Attachable networks are networks created on the cluster which can then
be attached to by non-swarm containers. These networks are lazily
created on the node that wants to attach to that network.

When no container is currently attached to one of these networks on a
node, and then multiple containers which want that network are started
concurrently, this can cause a race condition in the network attachment
where essentially we try to attach the same network to the node twice.

To easily reproduce this issue you must use a multi-node cluster with a
worker node that has lots of CPUs (I used a 36 CPU node).

Repro steps:

On manager, docker network create -d overlay --attachable test
On worker, docker create --restart=always --network test busybox top, many times... 200 is a good number (but not much more due to
subnet size restrictions)
Restart the daemon

When the daemon restarts, it will attempt to start all those containers
simultaneously. Note that you could try to do this yourself over the API,
but it's harder to trigger due to the added latency from going over
the API.

The error produced happens when the daemon tries to start the container
upon allocating the network resources:

attaching to network failed, make sure your network options are correct and check manager logs: context deadline exceeded

What happens here is the worker makes a network attachment request to
the manager. This is an async call which in the happy case would cause a
task to be placed on the node, which the worker is waiting for to get
the network configuration.
In the case of this race, the error occurs on the manager like this:

task allocation failure" error="failed during network allocation for task n7bwwwbymj2o2h9asqkza8gom: failed to allocate network IP for task n7bwwwbymj2o2h9asqkza8gom network rj4szie2zfauqnpgh4eri1yue: could not find an available IP" module=node node.id=u3489c490fx1df8onlyfo1v6e

The task is not created and the worker times out waiting for the task.
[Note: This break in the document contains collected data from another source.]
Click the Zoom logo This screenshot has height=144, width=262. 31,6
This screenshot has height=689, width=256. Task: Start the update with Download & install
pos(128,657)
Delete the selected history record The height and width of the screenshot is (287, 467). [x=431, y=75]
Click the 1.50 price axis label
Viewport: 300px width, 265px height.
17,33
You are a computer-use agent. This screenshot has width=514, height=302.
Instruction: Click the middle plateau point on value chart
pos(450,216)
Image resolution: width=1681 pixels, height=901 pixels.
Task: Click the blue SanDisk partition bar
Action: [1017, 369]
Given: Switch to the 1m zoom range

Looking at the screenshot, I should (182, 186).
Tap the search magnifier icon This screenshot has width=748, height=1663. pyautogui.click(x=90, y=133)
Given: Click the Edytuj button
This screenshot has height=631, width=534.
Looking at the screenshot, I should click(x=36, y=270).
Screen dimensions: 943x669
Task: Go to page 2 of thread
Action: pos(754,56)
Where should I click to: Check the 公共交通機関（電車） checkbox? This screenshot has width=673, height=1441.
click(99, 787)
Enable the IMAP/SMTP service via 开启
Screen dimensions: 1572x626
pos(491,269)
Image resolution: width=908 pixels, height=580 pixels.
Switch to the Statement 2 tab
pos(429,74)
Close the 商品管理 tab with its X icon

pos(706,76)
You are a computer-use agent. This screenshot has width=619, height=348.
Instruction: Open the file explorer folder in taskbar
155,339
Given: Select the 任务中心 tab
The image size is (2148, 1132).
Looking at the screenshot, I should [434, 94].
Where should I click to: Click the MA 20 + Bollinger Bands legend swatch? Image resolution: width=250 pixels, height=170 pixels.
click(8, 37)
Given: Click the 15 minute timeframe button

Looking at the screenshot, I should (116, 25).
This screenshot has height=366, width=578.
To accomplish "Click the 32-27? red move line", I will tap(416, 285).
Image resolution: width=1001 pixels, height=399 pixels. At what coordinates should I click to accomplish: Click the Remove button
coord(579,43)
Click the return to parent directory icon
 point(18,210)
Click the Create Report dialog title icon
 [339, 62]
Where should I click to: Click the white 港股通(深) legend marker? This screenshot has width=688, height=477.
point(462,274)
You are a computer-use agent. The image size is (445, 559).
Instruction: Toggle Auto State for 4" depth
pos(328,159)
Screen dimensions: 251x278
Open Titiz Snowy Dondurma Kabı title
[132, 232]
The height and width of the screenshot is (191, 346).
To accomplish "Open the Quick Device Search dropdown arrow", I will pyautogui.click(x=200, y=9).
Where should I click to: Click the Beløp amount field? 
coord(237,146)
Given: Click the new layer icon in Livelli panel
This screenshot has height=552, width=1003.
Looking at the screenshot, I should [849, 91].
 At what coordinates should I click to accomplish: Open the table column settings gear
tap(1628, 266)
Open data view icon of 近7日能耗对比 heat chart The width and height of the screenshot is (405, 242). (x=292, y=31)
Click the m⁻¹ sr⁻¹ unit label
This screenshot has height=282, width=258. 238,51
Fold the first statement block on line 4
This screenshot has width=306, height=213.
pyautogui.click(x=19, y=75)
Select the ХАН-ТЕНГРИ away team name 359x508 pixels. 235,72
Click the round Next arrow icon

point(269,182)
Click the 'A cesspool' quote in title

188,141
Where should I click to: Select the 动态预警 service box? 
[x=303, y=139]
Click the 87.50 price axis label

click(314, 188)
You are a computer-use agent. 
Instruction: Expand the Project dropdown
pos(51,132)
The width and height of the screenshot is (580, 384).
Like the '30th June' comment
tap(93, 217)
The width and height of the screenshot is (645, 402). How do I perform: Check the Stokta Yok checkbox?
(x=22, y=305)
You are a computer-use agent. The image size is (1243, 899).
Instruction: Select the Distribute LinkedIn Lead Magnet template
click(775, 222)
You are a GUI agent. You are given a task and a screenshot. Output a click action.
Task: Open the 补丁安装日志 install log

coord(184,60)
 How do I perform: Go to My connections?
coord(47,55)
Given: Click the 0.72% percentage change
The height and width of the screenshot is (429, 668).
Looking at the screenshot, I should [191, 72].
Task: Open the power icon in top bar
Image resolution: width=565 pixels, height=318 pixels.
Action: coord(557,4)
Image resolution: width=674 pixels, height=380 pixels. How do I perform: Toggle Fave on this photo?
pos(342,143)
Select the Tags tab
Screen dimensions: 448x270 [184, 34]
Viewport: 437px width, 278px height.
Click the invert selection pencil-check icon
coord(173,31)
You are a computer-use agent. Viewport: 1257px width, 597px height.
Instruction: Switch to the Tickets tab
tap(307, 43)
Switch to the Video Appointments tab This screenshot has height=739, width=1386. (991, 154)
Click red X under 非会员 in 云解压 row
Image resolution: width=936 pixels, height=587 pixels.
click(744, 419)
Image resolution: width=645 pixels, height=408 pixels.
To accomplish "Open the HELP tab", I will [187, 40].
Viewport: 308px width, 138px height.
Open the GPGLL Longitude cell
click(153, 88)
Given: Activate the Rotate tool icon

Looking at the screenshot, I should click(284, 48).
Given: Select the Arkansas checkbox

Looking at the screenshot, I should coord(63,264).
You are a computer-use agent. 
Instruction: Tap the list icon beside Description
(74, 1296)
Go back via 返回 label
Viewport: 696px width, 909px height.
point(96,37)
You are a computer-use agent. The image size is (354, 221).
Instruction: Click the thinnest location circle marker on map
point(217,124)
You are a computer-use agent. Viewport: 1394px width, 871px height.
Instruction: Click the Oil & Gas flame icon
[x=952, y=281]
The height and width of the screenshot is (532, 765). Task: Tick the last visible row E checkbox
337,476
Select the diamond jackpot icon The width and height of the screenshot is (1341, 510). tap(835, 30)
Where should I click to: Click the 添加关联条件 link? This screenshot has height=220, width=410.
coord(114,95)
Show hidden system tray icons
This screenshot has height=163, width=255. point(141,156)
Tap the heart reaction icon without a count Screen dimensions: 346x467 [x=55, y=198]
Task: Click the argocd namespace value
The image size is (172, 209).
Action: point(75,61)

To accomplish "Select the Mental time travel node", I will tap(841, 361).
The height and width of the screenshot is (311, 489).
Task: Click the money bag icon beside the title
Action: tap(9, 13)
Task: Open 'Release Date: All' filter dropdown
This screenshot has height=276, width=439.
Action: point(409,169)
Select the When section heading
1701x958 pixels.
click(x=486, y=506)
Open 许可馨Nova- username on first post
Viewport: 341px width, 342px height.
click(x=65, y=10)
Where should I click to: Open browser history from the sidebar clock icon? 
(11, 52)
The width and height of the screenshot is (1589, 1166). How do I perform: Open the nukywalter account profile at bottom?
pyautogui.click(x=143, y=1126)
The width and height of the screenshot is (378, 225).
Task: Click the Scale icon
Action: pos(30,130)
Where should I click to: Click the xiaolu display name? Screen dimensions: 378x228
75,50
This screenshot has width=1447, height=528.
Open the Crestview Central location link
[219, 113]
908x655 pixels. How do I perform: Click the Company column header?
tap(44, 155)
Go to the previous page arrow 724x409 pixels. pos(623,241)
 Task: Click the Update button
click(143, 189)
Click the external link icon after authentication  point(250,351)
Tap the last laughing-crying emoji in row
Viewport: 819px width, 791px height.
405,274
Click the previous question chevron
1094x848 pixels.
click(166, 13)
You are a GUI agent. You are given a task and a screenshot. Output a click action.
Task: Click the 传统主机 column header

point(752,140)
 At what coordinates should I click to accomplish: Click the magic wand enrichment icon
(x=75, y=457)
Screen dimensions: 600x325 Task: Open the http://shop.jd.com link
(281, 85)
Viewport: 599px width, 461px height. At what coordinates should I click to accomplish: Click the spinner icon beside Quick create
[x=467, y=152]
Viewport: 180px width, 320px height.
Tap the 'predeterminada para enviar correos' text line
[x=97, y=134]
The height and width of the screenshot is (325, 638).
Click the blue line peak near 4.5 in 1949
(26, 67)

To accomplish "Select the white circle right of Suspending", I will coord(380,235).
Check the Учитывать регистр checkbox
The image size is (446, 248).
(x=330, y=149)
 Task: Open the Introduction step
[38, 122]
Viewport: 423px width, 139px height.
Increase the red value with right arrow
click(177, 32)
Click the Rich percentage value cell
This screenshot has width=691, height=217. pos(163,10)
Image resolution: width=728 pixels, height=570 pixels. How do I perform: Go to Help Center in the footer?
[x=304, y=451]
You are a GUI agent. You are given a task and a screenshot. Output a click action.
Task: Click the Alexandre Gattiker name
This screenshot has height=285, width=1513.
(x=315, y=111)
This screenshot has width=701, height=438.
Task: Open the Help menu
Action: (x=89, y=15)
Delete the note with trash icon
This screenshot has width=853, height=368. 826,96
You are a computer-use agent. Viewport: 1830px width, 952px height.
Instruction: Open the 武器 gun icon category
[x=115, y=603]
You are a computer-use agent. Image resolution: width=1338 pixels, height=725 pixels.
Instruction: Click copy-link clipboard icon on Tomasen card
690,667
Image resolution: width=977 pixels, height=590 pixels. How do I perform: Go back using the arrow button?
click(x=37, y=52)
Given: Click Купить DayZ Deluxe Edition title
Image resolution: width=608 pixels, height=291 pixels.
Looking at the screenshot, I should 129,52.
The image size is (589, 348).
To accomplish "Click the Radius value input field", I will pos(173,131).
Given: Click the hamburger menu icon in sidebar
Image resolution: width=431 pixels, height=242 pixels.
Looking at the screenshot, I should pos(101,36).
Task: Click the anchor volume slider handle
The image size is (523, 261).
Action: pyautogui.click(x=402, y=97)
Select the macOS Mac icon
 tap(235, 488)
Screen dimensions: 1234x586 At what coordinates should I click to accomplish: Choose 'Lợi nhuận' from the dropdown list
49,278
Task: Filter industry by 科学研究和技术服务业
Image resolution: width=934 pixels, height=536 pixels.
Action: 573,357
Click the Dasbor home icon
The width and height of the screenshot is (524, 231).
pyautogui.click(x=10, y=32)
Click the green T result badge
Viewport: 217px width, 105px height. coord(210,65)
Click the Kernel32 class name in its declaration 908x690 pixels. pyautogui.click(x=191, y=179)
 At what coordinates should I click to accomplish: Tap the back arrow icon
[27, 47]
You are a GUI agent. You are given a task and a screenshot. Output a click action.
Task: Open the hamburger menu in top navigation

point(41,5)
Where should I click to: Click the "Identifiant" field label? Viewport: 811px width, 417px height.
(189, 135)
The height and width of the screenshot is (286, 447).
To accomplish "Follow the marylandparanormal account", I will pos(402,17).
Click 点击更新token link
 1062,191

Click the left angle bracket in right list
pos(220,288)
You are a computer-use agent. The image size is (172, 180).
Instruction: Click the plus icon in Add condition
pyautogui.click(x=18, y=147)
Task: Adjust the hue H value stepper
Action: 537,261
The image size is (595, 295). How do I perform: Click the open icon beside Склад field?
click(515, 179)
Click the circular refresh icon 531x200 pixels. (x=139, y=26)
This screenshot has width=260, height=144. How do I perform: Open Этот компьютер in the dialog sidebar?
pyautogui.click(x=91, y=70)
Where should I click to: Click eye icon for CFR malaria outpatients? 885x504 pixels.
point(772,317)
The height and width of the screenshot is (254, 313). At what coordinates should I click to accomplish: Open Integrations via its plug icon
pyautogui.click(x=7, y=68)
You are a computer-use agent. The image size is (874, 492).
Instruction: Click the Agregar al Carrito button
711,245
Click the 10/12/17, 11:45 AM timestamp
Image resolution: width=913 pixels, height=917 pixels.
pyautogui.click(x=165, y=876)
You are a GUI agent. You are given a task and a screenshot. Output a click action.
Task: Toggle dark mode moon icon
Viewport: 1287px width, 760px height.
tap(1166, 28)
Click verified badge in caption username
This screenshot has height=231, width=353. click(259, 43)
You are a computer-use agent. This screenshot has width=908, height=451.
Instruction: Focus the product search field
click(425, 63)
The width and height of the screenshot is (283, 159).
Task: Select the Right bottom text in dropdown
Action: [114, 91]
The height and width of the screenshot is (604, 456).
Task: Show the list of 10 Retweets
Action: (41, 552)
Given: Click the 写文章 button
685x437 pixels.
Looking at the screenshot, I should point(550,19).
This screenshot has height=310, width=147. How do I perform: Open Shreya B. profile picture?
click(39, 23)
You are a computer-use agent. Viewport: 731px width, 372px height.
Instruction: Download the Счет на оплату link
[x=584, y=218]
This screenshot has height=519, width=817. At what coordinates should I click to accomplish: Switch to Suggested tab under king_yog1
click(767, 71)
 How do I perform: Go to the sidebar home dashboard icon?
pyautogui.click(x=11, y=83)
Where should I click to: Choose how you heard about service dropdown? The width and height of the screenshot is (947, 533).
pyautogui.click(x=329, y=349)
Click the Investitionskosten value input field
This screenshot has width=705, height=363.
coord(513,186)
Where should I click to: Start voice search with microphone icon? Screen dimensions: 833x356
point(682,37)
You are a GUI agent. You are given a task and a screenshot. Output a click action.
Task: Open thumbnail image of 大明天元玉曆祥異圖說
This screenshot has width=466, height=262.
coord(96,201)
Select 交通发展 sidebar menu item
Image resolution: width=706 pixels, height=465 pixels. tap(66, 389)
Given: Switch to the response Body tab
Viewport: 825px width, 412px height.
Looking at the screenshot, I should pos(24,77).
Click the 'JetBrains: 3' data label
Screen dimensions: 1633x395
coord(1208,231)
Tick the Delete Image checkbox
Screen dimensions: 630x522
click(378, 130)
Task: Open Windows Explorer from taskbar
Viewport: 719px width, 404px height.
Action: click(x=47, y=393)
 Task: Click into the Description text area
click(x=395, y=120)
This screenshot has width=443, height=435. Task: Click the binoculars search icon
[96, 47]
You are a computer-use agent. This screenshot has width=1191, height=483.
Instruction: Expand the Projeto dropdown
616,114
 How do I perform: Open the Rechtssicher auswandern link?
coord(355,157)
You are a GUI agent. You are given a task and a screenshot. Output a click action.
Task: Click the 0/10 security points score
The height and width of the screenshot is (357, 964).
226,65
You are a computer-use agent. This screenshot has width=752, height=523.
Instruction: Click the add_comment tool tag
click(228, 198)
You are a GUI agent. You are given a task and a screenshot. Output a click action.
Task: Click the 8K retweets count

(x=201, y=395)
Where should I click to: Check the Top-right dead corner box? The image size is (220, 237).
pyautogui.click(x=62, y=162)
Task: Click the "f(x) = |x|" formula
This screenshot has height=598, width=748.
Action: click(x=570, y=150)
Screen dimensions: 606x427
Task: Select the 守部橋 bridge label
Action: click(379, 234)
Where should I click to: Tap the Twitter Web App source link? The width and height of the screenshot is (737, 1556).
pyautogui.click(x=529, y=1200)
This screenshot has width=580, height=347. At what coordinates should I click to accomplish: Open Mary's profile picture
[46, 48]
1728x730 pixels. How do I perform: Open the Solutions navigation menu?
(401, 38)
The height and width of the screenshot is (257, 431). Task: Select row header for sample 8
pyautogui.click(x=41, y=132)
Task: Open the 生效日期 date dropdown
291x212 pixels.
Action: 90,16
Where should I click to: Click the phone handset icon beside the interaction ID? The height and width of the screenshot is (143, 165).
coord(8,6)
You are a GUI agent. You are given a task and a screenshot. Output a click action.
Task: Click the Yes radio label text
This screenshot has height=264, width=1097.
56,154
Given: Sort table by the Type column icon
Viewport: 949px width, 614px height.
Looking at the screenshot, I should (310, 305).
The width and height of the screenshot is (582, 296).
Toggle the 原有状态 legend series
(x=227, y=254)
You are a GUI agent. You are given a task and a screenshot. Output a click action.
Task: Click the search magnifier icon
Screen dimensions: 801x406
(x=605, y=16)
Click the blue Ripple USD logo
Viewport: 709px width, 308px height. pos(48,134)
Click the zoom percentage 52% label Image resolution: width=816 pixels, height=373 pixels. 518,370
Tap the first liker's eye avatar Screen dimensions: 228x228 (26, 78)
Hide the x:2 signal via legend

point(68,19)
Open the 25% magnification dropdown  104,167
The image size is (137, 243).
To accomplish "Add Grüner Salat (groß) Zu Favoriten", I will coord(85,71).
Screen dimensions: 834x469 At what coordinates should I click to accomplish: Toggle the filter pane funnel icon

The mitigation for this is to make sure that only one attachment request
is in flight for a given network at a time when the network doesn't
already exist on the node. If the network already exists on the node
there is no need for synchronization because the network is already
allocated and on the node so there is no need to request it from the
manager.

This basically comes down to a race with Find(network) || Create(network) without any sort of synchronization.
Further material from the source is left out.